SELECTED TEXT ::
------------------------------
There is a 3.44% probability to get a sample average of 93 or more customers if the manager had not offered the discount.

Explanation:

Problems of normally distributed samples can be solved using the z-score formula.

In a set with mean
\mu and standard deviation
\sigma, the zscore of a measure X is given by


Z = (X - \mu)/(\sigma)

After finding the Z-score, we look at the z-score table and find the p-value associated with this z-score. This p-value is the probability that the value of the measure is smaller than X. Subtracting 1 by the pvalue, we This p-value is the probability that the value of the measure is greater than X.

In this problem, we have that:

A small hair salon in Denver, Colorado, averages about 82 customers on weekdays with a standard deviation of 16. This means that
\mu = 82, \sigma = 16

She reports that her strategy has worked since the sample mean of customers during this 7 weekday period jumps to 93. What is the probability to get a sample average of 93 or more customers if the manager had not offered the discount?

This is 1 subtracted by the pvalue of Z when X = 93.

We also have to find a standard deviation of the sample(that is, the 7 days), so:


s = (\sigma)/(\sqrt(7)) = (16)/(\sqrt(7)) = 6.05


Z = (X - \mu)/(\sigma)


Z = (93-82)/(6.05)


Z = 1.82


Z = 1.82 has a pvalue of 0.9656.

This means that there is a 1-0.9656 = 0.0344 = 3.44% probability to get a sample average of 93 or more customers if the manager had not offered the discount.
------------------------------
DATASET EXTRACT ::

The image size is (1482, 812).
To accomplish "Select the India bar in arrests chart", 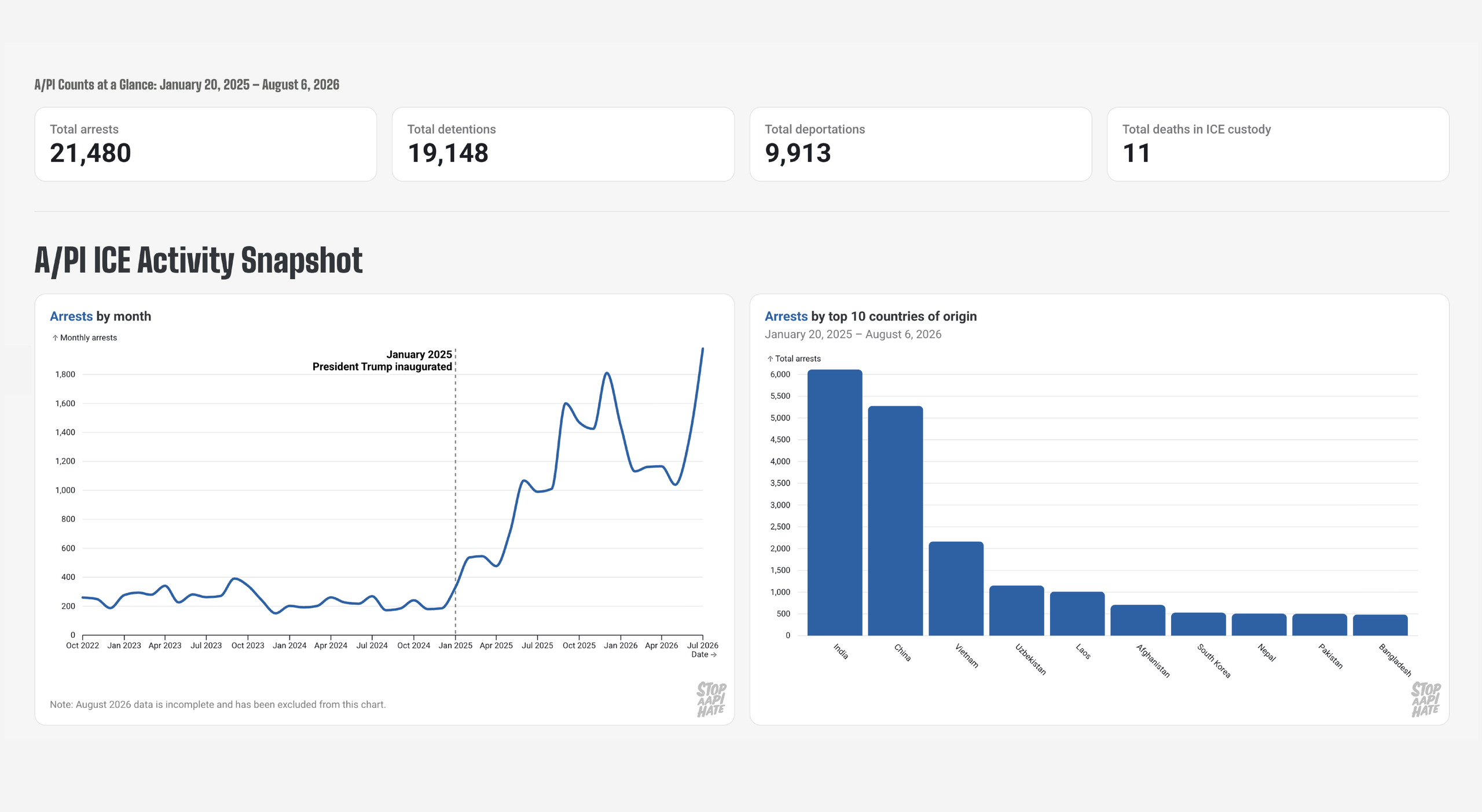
------------------------------
GIVEN PROBLEM 1 ::
In the statistics solution, what is the standard deviation of the hair salon's weekday customer count?
GIVEN PROBLEM 2 ::
Reproduce the part of the statistics solution between "She reports that" and "Z = (93-82)/(6.05)", inclusive.

EXPECTED OUTPUT 1 ::
16

EXPECTED OUTPUT 2 ::
She reports that her strategy has worked since the sample mean of customers during this 7 weekday period jumps to 93. What is the probability to get a sample average of 93 or more customers if the manager had not offered the discount?

This is 1 subtracted by the pvalue of Z when X = 93.

We also have to find a standard deviation of the sample(that is, the 7 days), so:


s = (\sigma)/(\sqrt(7)) = (16)/(\sqrt(7)) = 6.05


Z = (X - \mu)/(\sigma)


Z = (93-82)/(6.05)